The edit on this one was a three-stage process:
1. The doorway and shelves behind me were distracting, so I started by masking and burning them out. Now, the focus of the image is on me – the eye has nowhere else to wander.
2. From here, I did some skin editing, brightening my eyes, smoothing highlights, dealing with those ol’ under-eye bags. I also did a first pass on a tonal edit – working with curves to brighten the image and boost the contrast.
3. The highlights in the photo had too much yellow in them for my liking, the hair had a green colour cast and the shot generally lacked the punch I was after. This step involved a lot of fiddly colour and saturation adjustments, pulling up the cyans in the highlights, and pushing down the green shadows slightly into the reds. I desaturated my hair slightly and crunched the blacks.

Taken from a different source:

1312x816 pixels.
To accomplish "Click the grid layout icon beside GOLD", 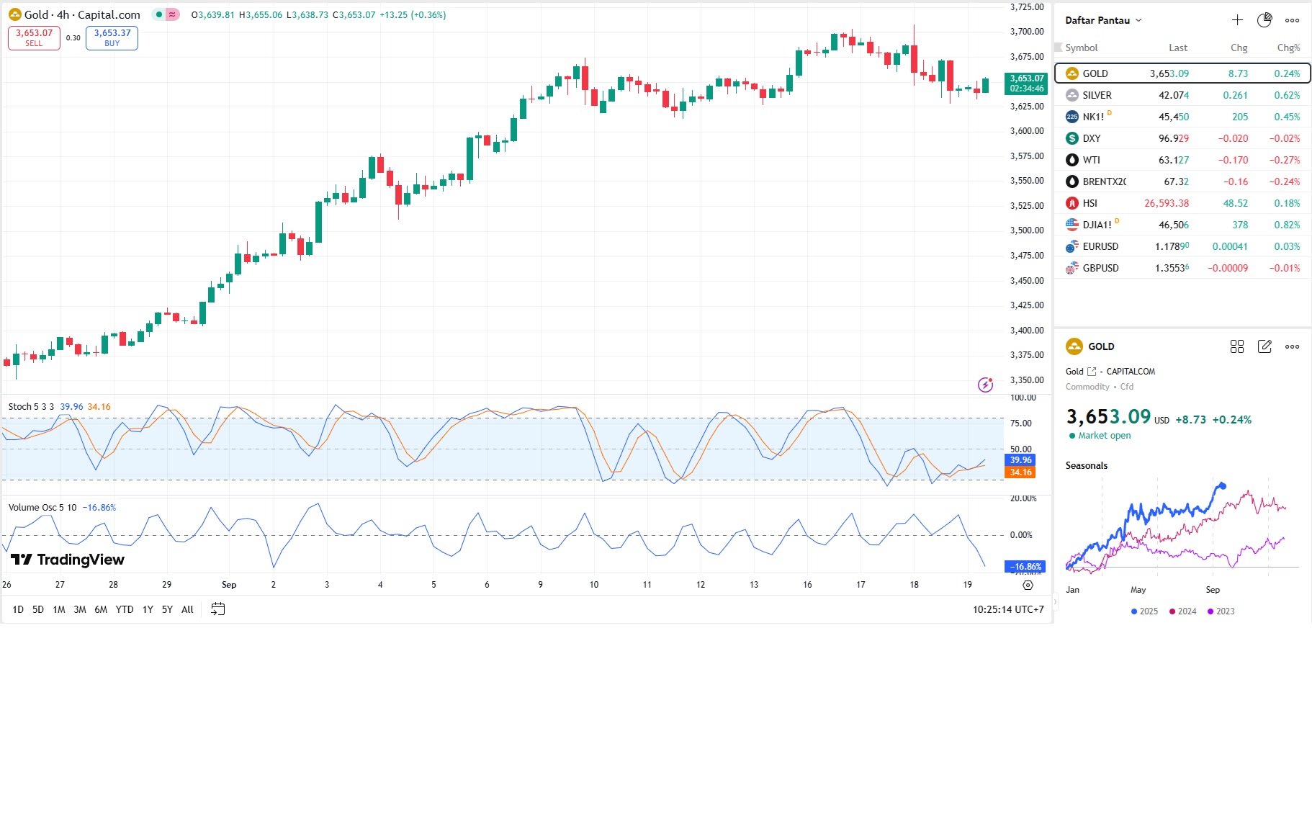I will (1237, 346).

These steps are shown in the gif below:

Each of these steps involved a lot of frowning, a lot of flicking between settings, a lot of making minute adjustments, a lot of frustration before the image was ‘finished.’ Obviously not every photo involves the same amount of editing. Sometimes, it’s a matter of a quick exposure adjustment, a tiny contrast tweak, and they’re good to go. But even a thirty second edit betrays thousands of hours of figuring out the right way to handle each image in a way that feels authentic and right to the photographer.

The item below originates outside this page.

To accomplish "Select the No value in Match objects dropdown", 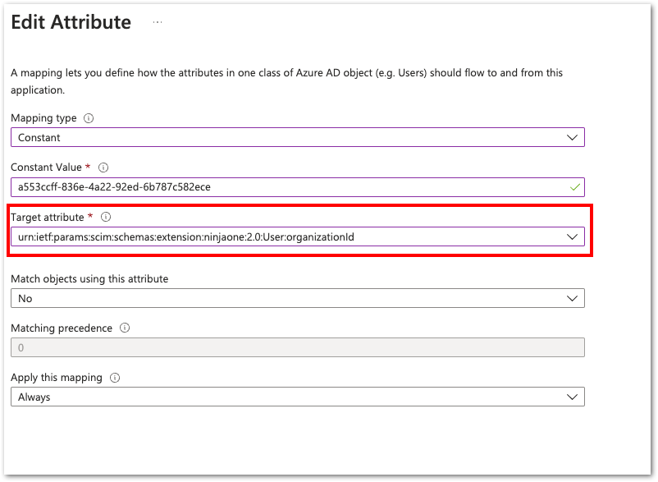I will (24, 298).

So that’s why I don’t give out unedited images. Because the editing is how I make the image mine. A lot of these stylistic choices are ones that most people wouldn’t notice, but I notice, and giving out unprocessed images means giving out shots that I’m not yet proud of. They’re style-less, they’re flat, and they don’t feel like I own them.

While we’re here, a tiny bit of image-use housekeeping – please don’t ever release a photographer’s unedited proofs online, no matter how thrilled you are about them – you’ll be even more thrilled with the edits. And secondly, please don’t whack Instagram filters on the shots you’re given. They’ve been edited, and that editing can take absolutely goddamn ages. There’s something deeply heartbreaking about looking at a shot that you spent four hours trying to find the perfect balance of colours and tones on, only to find that all of the delicate colour and contrast detail has been ballsed up by some heavy handed Instagram work. If you want adjustments made, contact your photographer, not your filter options. Please don’t do this (actual filename: ‘oh no.jpg’):

So there you go. If you need images quickly or cheaply, chat to your photographer. But give them the respect to let them finish their images so they’re ready for the world. That way, they can be as chuffed with them as you are.